The Giro Eclipse Spherical

My search for the ideal road helmet continues (as does my search for the ideal road saddle). The older I get the pickier I get, and I think that’s because my increasingly rickety body gets more sensitive to any equipment that just isn’t quite right. There’s a new helmet Giro just launched that might work for a lot of triathletes because it’s an aero road helmet, and maybe it’s the solution to my own helmet search.

Theoretically this new helmet gives you most of the benefit of an aero helmet, but better ventilation and, probably, lighter. It’s the Giro Eclipse Spherical.

Last year I moved from a Giro Vanquish to a Giro Helios Spherical. That helmet worked better for me than the Vanquish because it fit a bit better. I liked the retention system, and the straps, and just overall it was better. My wife took the Vanquish – we have the same size head – and liked that helmet quite a bit (especially with the available visor).

The Giro Eclipse Spherical, the one launched today, is a $249 road helmet. It’s aero road like the Vanquish, which means it’s not got a pointy tail and it’s got ventilation, but it’s still aero. How aero? Here is what Giro says…

Using its Giro Aether as a baseline, my existing helmet, the Helios, was 38 seconds faster over 100 miles. The Vanquish – which not long ago was the gold standard in aero road helmets – was 103 seconds faster. The new Eclipse is 163 seconds faster. I get to the finish of 100 miles a minute faster in the Eclipse over the Vanquish. That’s quite a bit in an IRONMAN race, if indeed you race with an aero road helmet for the ventilation.

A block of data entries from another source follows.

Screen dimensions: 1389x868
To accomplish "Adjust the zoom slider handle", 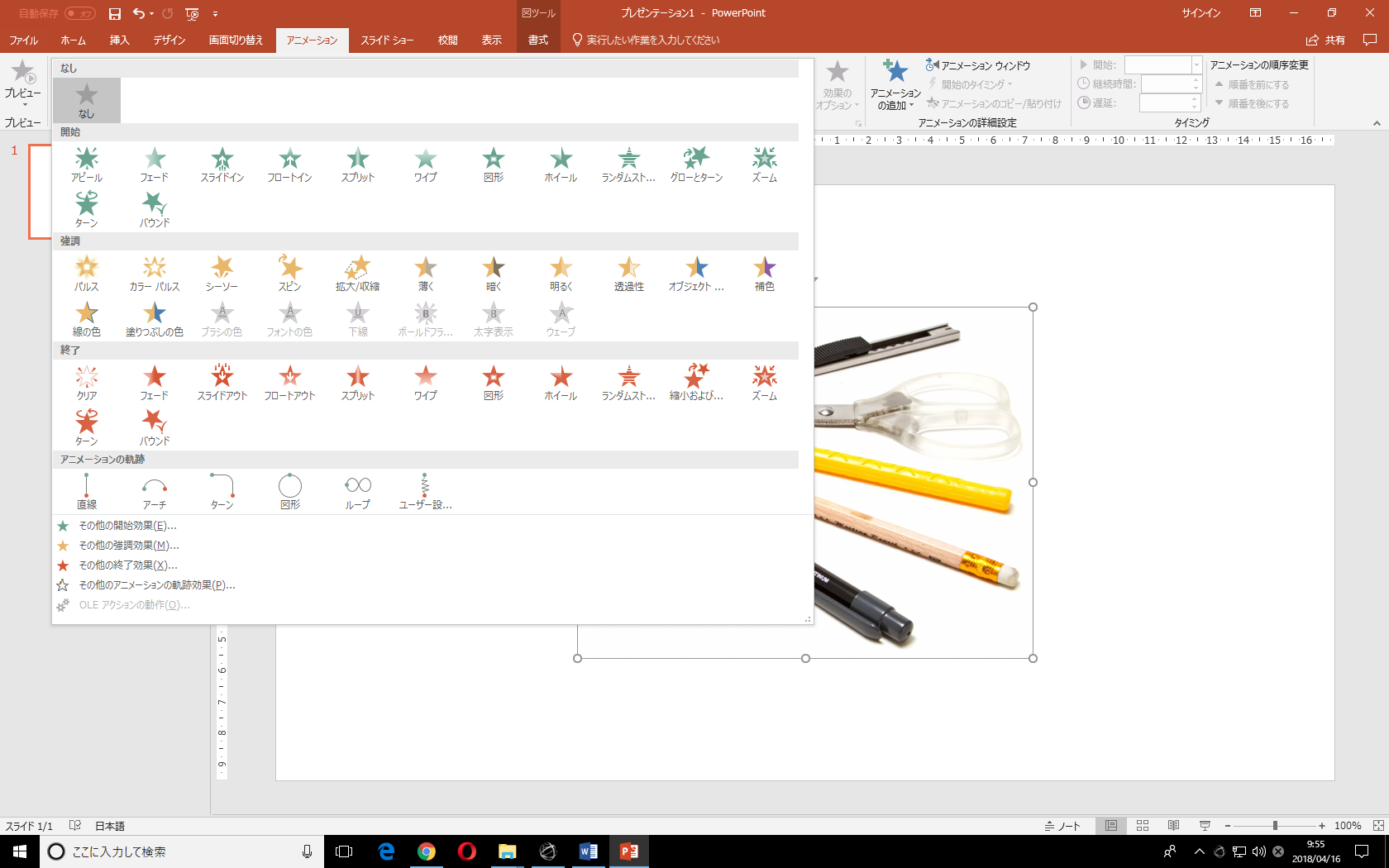I will (x=1275, y=826).
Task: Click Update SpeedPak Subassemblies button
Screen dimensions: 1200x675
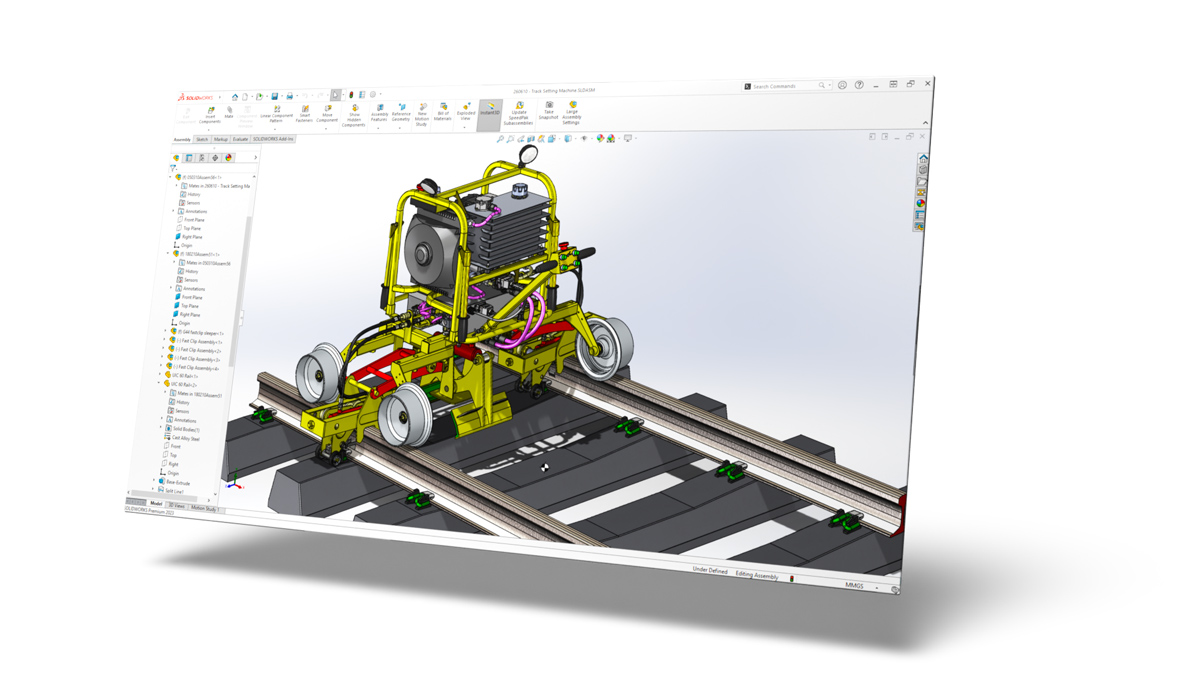Action: 519,111
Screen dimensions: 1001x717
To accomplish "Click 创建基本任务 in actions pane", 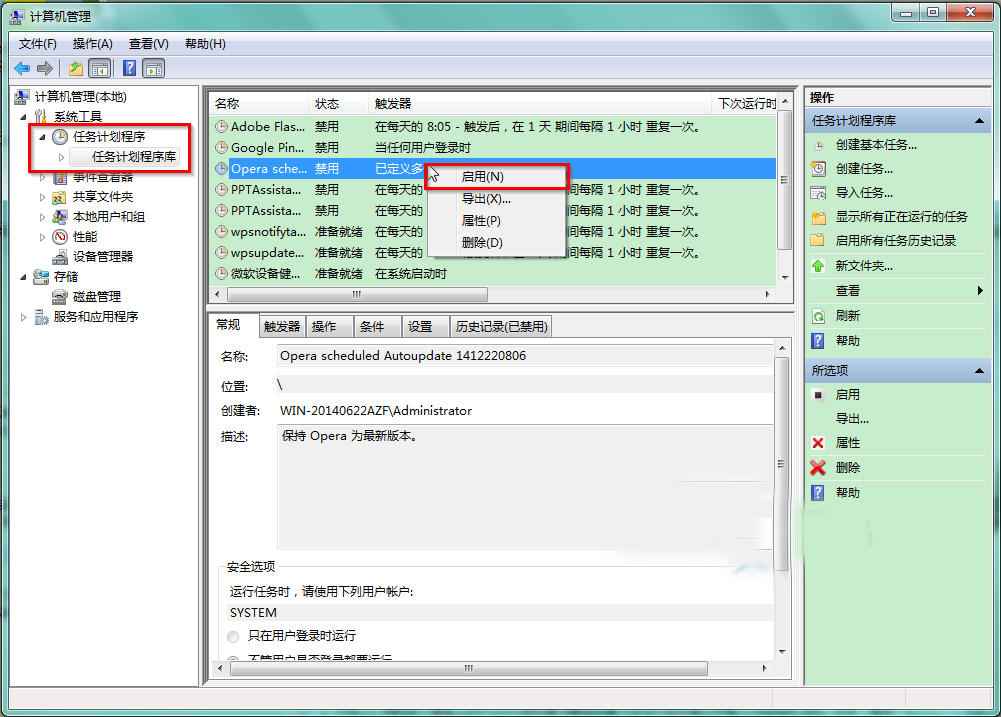I will click(x=875, y=145).
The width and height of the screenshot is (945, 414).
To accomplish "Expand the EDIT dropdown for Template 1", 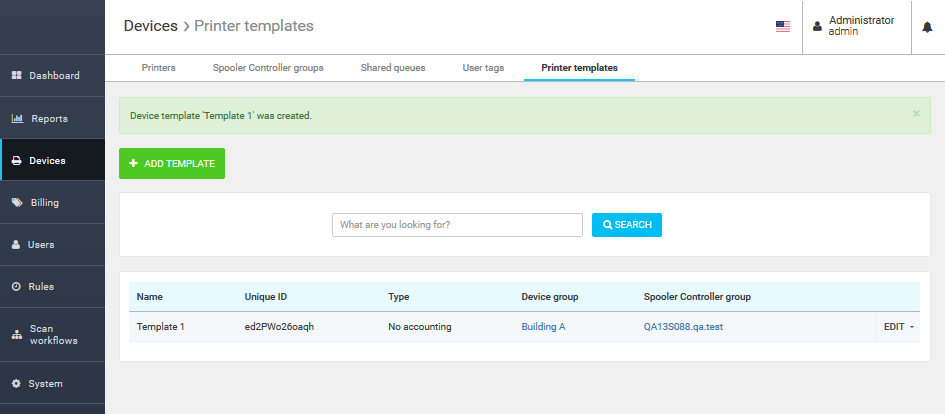I will 898,327.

Now, here’s the weird part. This new helmet is roughly 2 minutes per 100 miles faster than my old helmet, but danged if it isn’t in many ways the very same helmet. Look at the images. The greenish helmet is the Giro Helios Spherical, the navy helmet is the Eclipse Spherical. Same price. Almost exactly the same weight. Same retention system and in important ways the very same shape. But…

The venting is different. That’s where the aero savings comes from. The ventilation of the new Eclipse Spherical, claims Giro, is equal to the Aether and better than the Vanquish. I took this helmet out on the warmest day of the winter, in L.A., over the weekend, for a big day in the mountains. It wasn’t hot enough to give the ventilation a real test, but so far so good per that ride.

The Vanquish is about a 350g helmet in weight, and both the Helios and Eclipse are in the 275g range. I’m not a weightweenie. But… if you ride a lot of stationary rides – which I do – I don’t ride those with a helmet on. If I move outdoor on a weekend for a 4 hour ride after not having ridden with a helmet for weeks (because I’m Zwifting), it gets hard to hold up the weight of that helmet in the last quarter of that ride, notwithstanding the helmet’s light weight. The heavier that helmet is, the more I feel it. I have gotten full-blown Shermer’s neck (look it up) after only 4 or 5 hours of an outdoor ride, early in the season. I think that’s a combo of a lot of neck trauma (which I have); age (which I have); and enough fitness from Zwifting to go straight to a long helmeted outdoor ride. So, for me, the one item in cycling where weight really matters is the helmet.

The Giro Eclipse Spherical has “Spherical technology” which is the way Giro integrates the Mips® brain protection system into its helmets. The Roc Loc® 5 Air is the retention system, and over the years there are certain companies, like Giro and, perhaps, Lazer, who have impressed me with their retention systems and the adjustment straps that allow me to fit that helmet to me weird-by-any-standard cranium shape.

I still had occasional trouble with the Helios Spherical and when that was the case it was largely (I think) user error. When I don’t have the helmet precisely adjusted it tends to rotate forward and obscure my vision. This is especially true on off road or bumpy descents, as the force of those bumps rotates the helmet. The Roc Loc® 5 Air retention system has a number of ways it can be adjusted (it’s not just the ratcheting dial) and how you have it adjusted makes a lot of difference in how well the helmet sits on your head. I think Giro, or somebody – perhaps us sometime in the future – will do a better job of showing all the ways that system adjusts and how the adjustments solve common helmet fit problems.

This may well be the helmet that I end up with for 2022. (I’ve got one more to try, that I’ll be reporting on in a couple of weeks.)